◆ **EXERCISE PROMPT**
Comb the records below for the string "Output" and copy each line where it turns up.

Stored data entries
**********

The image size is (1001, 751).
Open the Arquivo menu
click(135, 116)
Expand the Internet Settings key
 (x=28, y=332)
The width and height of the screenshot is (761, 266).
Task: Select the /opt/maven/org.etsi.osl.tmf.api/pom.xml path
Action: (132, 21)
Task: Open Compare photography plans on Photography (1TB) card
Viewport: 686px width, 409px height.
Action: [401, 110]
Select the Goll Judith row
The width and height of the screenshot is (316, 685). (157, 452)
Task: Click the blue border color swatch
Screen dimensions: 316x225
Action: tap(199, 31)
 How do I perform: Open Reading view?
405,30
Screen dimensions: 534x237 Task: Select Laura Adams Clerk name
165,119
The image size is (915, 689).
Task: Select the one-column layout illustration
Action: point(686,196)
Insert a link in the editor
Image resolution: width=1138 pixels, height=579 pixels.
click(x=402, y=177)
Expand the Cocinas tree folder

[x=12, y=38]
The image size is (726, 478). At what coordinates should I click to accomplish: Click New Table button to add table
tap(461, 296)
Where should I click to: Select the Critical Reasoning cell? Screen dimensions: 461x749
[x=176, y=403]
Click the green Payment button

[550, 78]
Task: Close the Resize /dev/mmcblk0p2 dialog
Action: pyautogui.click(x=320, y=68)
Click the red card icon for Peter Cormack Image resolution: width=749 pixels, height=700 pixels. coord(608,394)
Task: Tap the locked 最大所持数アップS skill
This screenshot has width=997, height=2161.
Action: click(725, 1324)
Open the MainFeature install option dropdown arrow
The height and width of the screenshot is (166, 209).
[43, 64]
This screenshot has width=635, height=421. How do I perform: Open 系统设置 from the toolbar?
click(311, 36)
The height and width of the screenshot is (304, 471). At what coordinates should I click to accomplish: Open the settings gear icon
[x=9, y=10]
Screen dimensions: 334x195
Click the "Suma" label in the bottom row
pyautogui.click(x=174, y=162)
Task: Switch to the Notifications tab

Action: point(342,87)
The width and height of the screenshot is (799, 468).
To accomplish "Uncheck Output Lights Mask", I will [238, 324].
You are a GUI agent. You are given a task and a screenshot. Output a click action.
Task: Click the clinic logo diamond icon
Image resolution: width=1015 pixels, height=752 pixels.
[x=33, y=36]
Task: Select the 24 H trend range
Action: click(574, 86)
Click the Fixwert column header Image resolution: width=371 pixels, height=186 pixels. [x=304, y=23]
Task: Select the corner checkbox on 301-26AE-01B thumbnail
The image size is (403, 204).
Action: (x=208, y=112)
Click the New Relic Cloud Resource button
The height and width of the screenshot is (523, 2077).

**********

◆ **SOLUTION TO THIS TASK**
To accomplish "Uncheck Output Lights Mask", I will [238, 324].
You are a GUI agent. You are given a task and a screenshot. Output a click action.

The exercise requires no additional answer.